Attività da svolgere
a: Trasforma in un elenco puntato il paragrafo dell'articolo su Beck che inizia con «Intimo nel contenuto», conservandone i fatti principali.
b: Prosegui l'articolo su Beck con il testo che viene dopo l'ultima frase riportata.

Estratto della pagina
────────────────
Ritratto di un artista da adulto (estratto da Sentire Ascoltare di marzo) - di Tommaso Iannini

Cambi di rotta e ritorni al futuro

Beck è sempre stato un artista “alternativo” controcorrente. Lo
era agli esordi dove, preso tra i due fuochi del rap e del grunge,
aveva trovato una sua terza via, e lo è ancora alla fine degli anni
‘90 a livello di mainstream, in mezzo al nu metal e al pop di MTV.
Controcorrente Beck rimane anche nelle sue scelte “conservatrici”.
Sea Change (2002) è uno dei suoi album più discussi. Ed è
l’ennesima sterzata di questo trasformista della canzone d’autore.
Il disco registrato agli Ocean Way Studios con Nigel Godrich si
presenta come la sua raccolta di canzoni più omogenea nell’atmosfera
e nelle scelte stilistiche, all’insegna di un pop acustico
elaborato in studio, di tono introspettivo e dal respiro armonico
corale, completo di arrangiamenti d’archi eleganti e drammatici
sempre a cura di papà David Campbell.
Intimo nel contenuto e quasi sinfonico nella forma, senza essere
barocco, si tinge di psichedelia in Golden Age, un lento maestoso
che ricorda alla lontana la Five Stop Mother Superior Rain dei
Flaming Lips, e in molte delle tracce successive. Il mood malinconico,
per non dire depresso, è influenzato dalla rottura con la
fidanzata storica Leigh Limon, avvenuta due anni prima e una
ferita ancora aperta nel momento in cui sono state scritte le canzoni.
────────────────
Materiale fornito
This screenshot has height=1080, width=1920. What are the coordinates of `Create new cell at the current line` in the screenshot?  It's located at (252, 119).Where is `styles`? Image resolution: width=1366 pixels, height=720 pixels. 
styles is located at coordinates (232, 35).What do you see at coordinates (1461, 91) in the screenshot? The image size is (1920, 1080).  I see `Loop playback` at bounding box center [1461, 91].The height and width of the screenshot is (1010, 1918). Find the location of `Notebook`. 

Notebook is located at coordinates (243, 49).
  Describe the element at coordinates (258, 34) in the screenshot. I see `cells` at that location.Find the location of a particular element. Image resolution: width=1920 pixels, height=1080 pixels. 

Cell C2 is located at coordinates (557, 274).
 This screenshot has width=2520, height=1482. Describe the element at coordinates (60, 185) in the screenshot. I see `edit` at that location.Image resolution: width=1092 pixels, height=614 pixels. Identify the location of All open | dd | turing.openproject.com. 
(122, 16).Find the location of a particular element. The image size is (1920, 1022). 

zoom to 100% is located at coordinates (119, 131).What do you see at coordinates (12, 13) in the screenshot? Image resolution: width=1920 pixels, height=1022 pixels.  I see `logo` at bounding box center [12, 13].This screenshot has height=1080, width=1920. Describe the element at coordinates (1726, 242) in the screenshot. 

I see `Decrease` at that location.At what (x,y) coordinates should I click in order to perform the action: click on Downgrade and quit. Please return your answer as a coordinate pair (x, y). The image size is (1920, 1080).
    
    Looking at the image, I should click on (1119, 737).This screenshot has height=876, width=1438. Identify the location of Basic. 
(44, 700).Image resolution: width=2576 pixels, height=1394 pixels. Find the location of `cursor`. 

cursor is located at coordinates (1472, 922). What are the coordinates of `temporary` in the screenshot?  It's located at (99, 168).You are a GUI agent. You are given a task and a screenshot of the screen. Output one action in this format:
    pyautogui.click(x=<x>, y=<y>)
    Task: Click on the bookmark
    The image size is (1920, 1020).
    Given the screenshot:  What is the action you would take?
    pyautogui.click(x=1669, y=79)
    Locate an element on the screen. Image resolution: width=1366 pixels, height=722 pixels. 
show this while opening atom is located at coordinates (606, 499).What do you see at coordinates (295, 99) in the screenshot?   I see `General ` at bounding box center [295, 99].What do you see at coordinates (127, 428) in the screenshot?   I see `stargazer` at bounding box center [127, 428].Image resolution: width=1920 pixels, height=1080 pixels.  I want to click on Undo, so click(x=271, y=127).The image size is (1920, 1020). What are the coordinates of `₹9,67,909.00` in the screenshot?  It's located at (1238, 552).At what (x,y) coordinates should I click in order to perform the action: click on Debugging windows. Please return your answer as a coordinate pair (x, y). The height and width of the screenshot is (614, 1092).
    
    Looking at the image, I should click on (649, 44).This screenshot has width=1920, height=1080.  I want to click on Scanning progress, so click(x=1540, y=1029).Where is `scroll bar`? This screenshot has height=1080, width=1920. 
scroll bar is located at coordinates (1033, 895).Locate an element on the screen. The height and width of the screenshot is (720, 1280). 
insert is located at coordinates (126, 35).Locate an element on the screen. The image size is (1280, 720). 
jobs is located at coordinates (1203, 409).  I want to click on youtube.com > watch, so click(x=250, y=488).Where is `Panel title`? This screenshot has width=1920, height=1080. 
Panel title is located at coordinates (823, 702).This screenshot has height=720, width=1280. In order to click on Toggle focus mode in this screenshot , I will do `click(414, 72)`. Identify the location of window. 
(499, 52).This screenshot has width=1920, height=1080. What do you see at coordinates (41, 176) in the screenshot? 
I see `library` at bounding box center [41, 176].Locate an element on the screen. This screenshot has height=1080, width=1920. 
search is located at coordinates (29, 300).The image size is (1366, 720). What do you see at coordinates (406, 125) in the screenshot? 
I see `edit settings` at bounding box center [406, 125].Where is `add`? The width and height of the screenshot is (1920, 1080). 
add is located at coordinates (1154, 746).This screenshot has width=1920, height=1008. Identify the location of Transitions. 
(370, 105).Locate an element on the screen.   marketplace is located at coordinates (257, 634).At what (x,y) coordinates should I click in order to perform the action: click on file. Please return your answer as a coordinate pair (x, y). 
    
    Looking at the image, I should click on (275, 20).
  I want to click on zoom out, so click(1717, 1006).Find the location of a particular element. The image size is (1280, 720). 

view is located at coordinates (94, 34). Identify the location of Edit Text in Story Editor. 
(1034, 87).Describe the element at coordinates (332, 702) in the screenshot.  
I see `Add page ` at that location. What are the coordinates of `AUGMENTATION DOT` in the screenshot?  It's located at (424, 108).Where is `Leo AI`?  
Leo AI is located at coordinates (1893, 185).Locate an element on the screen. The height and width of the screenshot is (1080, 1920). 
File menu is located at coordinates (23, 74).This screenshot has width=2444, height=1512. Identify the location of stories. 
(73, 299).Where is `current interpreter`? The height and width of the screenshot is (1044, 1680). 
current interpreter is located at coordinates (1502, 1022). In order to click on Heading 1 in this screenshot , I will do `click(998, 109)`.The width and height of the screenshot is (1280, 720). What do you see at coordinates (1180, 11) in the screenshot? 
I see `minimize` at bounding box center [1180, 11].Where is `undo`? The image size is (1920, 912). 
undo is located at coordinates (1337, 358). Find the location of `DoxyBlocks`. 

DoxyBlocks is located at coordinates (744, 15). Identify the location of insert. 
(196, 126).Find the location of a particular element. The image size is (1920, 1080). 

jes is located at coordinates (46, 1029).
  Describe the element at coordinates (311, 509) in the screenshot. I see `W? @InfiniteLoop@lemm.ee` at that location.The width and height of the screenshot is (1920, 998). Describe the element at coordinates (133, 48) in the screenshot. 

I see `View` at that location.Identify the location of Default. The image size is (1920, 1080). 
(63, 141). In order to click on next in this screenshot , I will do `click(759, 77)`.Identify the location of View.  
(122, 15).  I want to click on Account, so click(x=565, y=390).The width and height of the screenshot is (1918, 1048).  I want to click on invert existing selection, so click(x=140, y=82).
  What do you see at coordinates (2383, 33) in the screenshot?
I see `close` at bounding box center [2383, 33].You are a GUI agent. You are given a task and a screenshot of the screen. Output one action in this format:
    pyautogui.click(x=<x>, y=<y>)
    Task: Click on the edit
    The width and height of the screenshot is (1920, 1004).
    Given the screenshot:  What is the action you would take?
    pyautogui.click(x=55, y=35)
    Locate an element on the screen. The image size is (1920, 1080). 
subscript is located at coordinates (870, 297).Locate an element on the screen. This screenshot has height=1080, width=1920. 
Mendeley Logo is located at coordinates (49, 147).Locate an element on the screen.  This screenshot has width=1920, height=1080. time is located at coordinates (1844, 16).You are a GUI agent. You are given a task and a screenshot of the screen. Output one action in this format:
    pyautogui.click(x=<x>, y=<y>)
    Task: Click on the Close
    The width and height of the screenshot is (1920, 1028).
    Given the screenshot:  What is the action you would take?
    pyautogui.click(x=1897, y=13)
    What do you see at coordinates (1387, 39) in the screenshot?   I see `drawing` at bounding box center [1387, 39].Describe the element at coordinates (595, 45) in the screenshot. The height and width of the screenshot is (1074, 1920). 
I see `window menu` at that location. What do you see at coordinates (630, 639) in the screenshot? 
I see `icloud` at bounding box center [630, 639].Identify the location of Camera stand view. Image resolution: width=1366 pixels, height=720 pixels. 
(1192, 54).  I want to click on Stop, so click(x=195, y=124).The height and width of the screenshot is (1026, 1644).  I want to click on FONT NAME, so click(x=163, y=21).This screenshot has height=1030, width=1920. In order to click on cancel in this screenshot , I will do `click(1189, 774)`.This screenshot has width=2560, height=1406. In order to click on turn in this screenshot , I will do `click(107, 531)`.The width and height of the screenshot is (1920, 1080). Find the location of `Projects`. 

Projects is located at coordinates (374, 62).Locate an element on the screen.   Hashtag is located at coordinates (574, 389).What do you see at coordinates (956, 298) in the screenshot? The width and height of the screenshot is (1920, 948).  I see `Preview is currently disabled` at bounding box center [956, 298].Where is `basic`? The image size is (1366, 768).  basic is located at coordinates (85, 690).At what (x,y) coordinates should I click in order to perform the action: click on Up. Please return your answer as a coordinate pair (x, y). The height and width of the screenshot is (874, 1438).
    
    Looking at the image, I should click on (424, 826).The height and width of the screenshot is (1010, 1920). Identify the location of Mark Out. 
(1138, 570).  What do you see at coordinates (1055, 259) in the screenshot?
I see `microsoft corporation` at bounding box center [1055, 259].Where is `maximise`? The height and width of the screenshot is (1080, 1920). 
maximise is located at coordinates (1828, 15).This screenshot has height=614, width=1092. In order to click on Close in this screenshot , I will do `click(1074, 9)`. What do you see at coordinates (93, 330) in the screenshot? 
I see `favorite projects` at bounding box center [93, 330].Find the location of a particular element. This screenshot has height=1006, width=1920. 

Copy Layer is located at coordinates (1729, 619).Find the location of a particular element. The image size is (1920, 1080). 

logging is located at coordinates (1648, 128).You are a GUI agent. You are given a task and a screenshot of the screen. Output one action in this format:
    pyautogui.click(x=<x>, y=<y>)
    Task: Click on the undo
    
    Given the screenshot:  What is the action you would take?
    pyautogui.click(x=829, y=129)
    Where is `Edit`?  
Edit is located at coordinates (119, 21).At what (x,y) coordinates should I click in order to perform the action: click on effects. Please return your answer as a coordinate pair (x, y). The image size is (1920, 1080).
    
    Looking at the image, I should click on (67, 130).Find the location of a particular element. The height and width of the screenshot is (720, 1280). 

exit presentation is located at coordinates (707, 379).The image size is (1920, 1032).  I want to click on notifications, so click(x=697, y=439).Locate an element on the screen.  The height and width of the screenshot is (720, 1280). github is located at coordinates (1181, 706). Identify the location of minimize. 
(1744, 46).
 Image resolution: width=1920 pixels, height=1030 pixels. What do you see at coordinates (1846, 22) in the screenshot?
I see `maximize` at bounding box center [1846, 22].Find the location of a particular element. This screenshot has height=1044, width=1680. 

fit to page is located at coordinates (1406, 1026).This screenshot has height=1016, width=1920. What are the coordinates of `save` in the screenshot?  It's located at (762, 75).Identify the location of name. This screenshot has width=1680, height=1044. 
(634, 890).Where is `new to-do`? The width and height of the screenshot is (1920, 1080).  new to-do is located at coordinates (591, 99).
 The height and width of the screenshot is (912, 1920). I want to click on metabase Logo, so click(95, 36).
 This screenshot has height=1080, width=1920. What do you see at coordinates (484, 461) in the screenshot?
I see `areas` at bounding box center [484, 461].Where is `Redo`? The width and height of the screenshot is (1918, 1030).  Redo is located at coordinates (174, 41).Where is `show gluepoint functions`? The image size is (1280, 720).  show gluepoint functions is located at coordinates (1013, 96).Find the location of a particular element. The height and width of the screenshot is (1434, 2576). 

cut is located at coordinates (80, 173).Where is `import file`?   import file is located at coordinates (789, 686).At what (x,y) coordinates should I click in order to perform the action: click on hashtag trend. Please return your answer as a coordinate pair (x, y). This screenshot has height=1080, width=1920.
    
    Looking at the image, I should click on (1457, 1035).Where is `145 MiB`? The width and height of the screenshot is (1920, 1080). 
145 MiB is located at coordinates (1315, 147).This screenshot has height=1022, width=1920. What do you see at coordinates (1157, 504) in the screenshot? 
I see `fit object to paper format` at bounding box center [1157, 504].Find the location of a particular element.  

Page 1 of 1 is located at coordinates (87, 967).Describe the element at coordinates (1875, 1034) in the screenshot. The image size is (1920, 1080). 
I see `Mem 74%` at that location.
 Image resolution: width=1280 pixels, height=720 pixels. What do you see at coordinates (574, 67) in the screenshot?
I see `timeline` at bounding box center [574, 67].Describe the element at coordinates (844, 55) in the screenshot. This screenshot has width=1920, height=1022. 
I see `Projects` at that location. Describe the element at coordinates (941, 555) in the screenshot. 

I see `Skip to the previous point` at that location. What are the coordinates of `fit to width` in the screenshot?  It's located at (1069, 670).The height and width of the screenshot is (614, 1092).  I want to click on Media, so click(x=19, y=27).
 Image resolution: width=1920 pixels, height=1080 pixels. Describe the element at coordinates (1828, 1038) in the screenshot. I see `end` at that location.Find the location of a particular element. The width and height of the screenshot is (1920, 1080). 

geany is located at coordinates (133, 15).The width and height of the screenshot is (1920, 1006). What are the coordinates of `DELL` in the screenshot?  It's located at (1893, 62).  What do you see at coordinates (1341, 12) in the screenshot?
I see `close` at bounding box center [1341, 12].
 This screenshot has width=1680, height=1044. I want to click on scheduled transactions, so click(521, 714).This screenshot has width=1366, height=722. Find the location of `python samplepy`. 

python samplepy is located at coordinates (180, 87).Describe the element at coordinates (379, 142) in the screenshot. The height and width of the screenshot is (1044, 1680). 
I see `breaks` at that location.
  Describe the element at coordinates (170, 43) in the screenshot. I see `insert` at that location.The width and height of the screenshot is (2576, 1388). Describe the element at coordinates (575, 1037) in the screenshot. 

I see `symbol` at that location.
────────────────
Soluzioni degli esercizi
a:
- Sea Change è intimo nel contenuto e quasi sinfonico nella forma, senza essere barocco.
- Ha sfumature psichedeliche in Golden Age, un lento maestoso che ricorda alla lontana Five Stop Mother Superior Rain dei Flaming Lips, e in molte delle tracce successive.
- Il clima malinconico, quasi depresso, nasce dalla rottura con la fidanzata storica Leigh Limon.
- La rottura era avvenuta due anni prima ed era ancora una ferita aperta quando Beck scrisse le canzoni.

b:
Lost Cause, Lonesome Tears, It’s All In Your Mind, Guess I’m
Doing Fine, sembrano allacciarsi direttamente a quell’esperienza.
Il cambiamento più repentino è addirittura quello a livello di
testi, in cui Beck abbandona i giochi di parole ironici e astratti per
raccontare i suoi stati d’animo con un tono confessionale mai sentito
prima. Sea Change viene accostato al Bob Dylan di Blood on
the Tracks, a Nick Drake per il tono intimista e a Serge Gainsbourg
per la patina sinfonica degli arrangiamenti (c’è anche una sua
citazione sotto forma di sample); artisti che – Dylan a parte ma
per altri motivi – difficilmente sarebbero stati citati dalla critica
per i dischi precedenti.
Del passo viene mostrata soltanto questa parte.